Over the weekend of 14/15 March, we celebrated our 25th Anniversary at NZSFW and 10 days later, New Zealand ground to a halt in the Covid19 Lockdown.

And while our day to day life has dramatically changed, looking at all these photos gives me a lot of pleasure and especially to be able to share in the achievements of our current students and graduates. The highlight has to be the magnificent dinner; an inspired menu created by our gifted chef, Finn Gybel and prepared under his watchful eye by the cookery students. 

Fortuitously, the lamb arrived fresh from Pigeon Bay via Harris Meats in North Canterbury and after a number of dramas leaving us worried that it would in time. Finn's dish, where he wrapped the lamb in crepinette, to hold it together while cooking, was certainly a new technique that we had not used in the past. 
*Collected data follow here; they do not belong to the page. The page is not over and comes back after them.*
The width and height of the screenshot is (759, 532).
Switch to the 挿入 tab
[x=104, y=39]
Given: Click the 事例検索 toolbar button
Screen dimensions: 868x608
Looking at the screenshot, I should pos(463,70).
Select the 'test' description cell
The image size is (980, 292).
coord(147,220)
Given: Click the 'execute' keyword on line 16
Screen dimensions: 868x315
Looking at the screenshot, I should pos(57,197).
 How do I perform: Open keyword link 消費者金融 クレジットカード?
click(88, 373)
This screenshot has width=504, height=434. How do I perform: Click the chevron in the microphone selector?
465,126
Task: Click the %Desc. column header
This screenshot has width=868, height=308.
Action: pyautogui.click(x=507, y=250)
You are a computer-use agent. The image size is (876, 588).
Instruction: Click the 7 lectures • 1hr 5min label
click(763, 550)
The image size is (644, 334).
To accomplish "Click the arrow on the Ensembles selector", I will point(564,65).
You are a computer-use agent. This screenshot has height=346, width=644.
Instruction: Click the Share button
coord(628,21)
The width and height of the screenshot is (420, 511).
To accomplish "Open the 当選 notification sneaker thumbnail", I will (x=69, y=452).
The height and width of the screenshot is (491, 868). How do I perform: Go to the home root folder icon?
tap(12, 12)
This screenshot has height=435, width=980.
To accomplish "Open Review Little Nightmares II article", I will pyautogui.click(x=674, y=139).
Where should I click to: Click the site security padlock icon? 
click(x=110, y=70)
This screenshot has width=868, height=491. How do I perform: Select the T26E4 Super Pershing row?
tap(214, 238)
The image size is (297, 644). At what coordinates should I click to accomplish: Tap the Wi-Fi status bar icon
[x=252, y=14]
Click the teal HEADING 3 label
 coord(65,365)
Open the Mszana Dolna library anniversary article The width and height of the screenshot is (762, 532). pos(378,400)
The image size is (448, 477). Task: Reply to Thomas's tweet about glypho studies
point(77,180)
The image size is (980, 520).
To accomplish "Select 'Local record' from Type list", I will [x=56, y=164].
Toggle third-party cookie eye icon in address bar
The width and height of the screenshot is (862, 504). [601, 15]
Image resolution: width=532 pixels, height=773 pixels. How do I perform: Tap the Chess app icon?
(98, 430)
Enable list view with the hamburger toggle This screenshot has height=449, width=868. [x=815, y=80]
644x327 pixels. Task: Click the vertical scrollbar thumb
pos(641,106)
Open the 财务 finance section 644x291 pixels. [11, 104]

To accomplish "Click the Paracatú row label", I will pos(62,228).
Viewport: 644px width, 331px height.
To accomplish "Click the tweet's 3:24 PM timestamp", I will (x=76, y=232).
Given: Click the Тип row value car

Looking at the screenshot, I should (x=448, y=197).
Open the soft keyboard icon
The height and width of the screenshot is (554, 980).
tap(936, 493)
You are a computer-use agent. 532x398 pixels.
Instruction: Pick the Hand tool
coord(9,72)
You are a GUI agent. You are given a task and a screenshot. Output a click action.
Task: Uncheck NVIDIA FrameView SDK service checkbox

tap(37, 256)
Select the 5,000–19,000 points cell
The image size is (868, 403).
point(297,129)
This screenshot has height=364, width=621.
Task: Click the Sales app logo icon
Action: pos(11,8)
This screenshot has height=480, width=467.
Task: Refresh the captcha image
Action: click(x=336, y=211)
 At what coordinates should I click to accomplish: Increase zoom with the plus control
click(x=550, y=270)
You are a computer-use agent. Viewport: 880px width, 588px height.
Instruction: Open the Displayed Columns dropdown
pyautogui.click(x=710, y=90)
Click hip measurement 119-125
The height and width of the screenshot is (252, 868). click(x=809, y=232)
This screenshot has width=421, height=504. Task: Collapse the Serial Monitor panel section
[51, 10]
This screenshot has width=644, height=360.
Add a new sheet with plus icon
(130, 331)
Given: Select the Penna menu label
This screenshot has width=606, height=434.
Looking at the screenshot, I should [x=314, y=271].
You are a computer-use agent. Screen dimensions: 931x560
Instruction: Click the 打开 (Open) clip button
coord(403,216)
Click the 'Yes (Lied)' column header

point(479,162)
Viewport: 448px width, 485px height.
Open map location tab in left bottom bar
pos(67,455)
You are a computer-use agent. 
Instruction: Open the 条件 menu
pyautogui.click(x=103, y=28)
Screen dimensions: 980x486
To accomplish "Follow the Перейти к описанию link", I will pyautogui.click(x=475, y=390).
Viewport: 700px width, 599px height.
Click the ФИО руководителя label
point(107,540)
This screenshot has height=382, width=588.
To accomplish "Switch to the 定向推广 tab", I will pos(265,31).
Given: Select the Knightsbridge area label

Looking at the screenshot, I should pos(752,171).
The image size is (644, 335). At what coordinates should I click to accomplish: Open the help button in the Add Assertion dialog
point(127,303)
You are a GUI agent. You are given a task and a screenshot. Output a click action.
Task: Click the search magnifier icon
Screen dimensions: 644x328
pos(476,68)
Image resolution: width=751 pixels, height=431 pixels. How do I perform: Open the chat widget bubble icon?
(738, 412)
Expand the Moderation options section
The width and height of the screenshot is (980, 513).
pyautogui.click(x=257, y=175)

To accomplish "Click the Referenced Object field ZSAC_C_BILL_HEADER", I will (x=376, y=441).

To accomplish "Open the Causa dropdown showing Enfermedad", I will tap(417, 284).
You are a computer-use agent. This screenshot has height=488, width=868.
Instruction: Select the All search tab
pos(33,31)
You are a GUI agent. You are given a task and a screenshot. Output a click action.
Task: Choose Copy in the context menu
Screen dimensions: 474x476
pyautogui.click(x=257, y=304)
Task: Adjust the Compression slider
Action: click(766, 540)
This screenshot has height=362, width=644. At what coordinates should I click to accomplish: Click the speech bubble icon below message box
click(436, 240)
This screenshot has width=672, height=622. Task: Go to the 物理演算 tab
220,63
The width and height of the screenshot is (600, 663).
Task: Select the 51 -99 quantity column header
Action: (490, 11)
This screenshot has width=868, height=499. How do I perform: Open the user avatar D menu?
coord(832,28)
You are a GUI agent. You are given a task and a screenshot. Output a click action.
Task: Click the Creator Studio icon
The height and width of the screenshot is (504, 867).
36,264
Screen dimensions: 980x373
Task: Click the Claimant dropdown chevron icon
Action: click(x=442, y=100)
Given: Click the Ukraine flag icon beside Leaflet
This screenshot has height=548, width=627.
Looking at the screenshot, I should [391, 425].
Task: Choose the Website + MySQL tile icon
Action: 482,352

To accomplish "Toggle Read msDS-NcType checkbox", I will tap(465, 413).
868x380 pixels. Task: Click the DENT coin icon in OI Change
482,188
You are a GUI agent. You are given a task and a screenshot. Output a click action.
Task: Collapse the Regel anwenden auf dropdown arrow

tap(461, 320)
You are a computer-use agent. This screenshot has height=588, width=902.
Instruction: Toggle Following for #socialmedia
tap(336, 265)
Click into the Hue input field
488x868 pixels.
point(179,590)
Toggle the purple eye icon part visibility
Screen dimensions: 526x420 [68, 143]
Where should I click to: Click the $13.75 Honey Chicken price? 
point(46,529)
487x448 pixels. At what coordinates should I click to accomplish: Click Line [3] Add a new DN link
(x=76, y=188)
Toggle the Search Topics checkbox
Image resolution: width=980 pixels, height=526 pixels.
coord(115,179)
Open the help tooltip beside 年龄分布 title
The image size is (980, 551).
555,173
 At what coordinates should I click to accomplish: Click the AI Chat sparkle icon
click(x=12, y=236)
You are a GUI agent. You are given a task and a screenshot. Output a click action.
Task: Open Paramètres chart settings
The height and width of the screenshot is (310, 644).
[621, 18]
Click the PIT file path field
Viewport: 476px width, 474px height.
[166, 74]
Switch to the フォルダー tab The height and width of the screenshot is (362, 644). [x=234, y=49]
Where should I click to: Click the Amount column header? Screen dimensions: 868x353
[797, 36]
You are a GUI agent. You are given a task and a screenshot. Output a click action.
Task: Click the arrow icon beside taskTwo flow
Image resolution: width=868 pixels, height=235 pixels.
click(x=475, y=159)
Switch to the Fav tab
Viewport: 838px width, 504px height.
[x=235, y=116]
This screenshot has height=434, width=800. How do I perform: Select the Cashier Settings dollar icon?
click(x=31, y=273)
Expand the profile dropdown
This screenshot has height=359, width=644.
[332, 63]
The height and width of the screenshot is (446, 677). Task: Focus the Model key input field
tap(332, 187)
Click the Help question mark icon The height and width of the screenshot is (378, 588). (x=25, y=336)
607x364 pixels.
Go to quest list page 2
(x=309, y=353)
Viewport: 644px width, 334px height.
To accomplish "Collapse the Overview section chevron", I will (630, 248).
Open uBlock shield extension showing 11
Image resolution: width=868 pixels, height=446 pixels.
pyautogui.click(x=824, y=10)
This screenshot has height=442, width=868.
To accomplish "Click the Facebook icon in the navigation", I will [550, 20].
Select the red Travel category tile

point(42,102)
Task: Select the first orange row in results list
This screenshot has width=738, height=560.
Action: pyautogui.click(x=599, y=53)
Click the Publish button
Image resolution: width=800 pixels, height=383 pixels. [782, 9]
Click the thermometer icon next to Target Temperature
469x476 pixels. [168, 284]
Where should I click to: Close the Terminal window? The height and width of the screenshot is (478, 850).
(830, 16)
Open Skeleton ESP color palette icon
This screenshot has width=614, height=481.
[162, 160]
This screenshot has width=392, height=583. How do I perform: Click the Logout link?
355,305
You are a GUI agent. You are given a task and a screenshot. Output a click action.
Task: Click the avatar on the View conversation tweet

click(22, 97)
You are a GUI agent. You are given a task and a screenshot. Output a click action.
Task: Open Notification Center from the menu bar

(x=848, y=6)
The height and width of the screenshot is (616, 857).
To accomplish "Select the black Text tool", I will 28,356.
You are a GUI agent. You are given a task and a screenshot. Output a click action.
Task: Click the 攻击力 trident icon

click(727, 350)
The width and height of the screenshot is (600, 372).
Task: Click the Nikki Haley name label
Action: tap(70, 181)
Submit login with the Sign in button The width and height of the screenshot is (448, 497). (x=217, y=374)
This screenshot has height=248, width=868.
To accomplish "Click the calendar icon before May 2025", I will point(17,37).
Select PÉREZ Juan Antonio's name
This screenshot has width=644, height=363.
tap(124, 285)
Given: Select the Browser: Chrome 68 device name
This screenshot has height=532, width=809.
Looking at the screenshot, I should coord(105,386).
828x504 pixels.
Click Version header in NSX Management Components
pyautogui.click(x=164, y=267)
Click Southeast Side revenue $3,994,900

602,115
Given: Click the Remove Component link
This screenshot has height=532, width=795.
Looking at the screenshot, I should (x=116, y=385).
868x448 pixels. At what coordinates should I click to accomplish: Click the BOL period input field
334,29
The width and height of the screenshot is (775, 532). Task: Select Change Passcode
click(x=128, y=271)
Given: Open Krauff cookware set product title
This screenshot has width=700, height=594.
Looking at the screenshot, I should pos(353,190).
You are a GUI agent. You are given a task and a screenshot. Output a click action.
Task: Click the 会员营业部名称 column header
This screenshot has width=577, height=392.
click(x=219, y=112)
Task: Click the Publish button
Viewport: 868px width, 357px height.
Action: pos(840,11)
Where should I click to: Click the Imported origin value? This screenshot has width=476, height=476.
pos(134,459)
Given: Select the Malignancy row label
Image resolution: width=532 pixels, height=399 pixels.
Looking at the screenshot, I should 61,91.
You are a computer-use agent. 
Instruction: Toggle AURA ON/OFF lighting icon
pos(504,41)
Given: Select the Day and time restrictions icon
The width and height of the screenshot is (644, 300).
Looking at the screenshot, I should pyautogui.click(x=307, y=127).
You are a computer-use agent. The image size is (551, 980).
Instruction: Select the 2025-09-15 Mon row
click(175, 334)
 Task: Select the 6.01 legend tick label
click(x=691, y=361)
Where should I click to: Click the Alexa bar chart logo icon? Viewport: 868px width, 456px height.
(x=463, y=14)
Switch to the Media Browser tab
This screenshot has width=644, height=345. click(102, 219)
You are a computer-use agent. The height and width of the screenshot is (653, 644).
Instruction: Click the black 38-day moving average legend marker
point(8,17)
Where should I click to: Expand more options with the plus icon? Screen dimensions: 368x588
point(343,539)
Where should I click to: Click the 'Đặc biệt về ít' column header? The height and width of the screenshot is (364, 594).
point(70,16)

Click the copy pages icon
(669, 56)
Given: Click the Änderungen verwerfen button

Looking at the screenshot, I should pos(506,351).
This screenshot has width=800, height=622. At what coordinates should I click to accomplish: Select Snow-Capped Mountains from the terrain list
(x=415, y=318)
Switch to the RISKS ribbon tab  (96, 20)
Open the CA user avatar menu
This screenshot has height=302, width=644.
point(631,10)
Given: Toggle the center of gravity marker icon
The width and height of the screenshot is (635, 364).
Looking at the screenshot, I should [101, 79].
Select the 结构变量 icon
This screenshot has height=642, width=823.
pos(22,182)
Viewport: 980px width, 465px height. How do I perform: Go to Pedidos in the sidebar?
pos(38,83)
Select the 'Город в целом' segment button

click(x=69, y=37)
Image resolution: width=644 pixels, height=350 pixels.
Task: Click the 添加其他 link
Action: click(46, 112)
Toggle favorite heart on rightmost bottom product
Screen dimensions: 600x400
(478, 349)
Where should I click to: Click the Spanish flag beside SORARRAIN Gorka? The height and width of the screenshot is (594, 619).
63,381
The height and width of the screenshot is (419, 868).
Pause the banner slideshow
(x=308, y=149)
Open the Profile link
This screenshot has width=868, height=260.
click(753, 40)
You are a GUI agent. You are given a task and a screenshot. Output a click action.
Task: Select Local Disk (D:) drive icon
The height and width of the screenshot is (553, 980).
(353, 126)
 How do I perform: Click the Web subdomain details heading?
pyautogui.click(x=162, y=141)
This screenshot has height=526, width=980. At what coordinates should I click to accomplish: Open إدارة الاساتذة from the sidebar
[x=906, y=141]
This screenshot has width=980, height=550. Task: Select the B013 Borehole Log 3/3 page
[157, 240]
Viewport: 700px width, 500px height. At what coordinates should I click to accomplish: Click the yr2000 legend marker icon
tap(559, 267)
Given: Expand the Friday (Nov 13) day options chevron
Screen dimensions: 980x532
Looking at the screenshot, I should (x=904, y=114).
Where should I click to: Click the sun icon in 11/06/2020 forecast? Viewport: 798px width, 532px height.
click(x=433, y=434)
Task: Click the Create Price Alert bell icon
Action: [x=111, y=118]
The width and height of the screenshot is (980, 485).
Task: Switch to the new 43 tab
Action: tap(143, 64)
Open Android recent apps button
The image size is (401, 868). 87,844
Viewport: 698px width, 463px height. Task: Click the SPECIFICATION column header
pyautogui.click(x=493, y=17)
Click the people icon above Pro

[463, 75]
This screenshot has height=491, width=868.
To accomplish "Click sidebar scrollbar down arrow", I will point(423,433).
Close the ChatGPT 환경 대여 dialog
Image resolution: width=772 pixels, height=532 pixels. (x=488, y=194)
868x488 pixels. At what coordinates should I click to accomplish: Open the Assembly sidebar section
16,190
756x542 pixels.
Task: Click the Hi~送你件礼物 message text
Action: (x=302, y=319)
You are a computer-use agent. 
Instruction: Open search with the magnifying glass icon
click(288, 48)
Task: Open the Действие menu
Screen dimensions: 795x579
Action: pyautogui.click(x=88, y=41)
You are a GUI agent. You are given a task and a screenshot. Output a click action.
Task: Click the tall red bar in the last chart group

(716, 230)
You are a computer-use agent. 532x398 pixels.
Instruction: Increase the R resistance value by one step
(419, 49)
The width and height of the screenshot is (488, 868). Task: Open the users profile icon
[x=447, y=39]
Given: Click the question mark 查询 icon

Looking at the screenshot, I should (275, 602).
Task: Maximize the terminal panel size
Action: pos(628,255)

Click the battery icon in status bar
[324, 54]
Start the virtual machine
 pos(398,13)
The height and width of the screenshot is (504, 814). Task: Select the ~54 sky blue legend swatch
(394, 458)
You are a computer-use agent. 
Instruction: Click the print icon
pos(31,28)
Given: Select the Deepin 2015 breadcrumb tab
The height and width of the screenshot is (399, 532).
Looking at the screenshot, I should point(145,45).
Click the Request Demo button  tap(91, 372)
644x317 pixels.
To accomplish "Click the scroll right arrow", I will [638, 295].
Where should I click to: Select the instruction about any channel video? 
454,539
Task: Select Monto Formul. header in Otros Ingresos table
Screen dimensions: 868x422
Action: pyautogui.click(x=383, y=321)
We also managed to get June Hay up from Christchurch to attend. Chaperoned by my friend Lynn Williams, June who will celebrate her 89th birthday this year, has been as active participant in the evolution of the school. As the weekend closed and the Covid19 threat became more pronounced, I was very relieved that June returned safely to Christchurch and to her retirement home.

It was a thrill to have veteran broadcaster, Carol Hirschfeld as MC for the dinner and lend her distinctive and thoughtful commentary to our story. Carol asked me who she could "interview"  during the dinner. Victoria Biddick, our first enrolled student from 1995, Oliver Hay and Joelle Thomson all shared their unique perspective on their association with the school. 

Sue Sheldon also spoke. Sue has chaired the advisory board of NZSFW over the last decade and has provided me on-going support and wisdom to rise up above so many of the big and small business challenges that form the history of any business.

There is certainly some irony in the fact that as we were celebrating these 25 years, another significant challenge was about to explode. Drawing on my earthquake experience, where we relocated our students to my second business at the Duvauchelle Store and Café, I knew that we had to find a way to keep going. 

As the Covid19 crisis escalated, I discussed with our tutors how we could teach the programmes online and with the cookery students cooking in their own kitchens at home. Again, I was fortunate that my son Oliver, computer systems engineer, and recently returned from his super yacht chef sojourn, decided that he wanted to work full-time at NZSFW. Oli then set about finding the best platform for the tutors to stream their classes live and to administer the programmes. We have used Google Classroom and the Hangouts conferencing software to do this and it's working well.

By Friday 20 March, we had amended our cookery timetables to focus on baking, pasta and dishes that were easier to prepare at home. The students then went home with a 5kg bag of flour, 2 kg sugar, 1kg butter, 12 eggs and other ingredients. We trialled the video streaming from NZSFW while we could and then following the lockdown, the tutors now continue from their homes. The logistics are much easier for Franck with his hospitality students!

For the cookery students, the model is they watch the demonstrations at home and later upload photographs of their cooking. It's not ideal, as the tutor cannot taste their food and sometimes the livestream is pixellated or cuts out but it's better that doing nothing. Plus, everyone gets to chat and socialise from the safety of their bubble. And with supermarkets open, we can continue to buy supplies. View Foundation cooking shots here. And Advanced Cooking here.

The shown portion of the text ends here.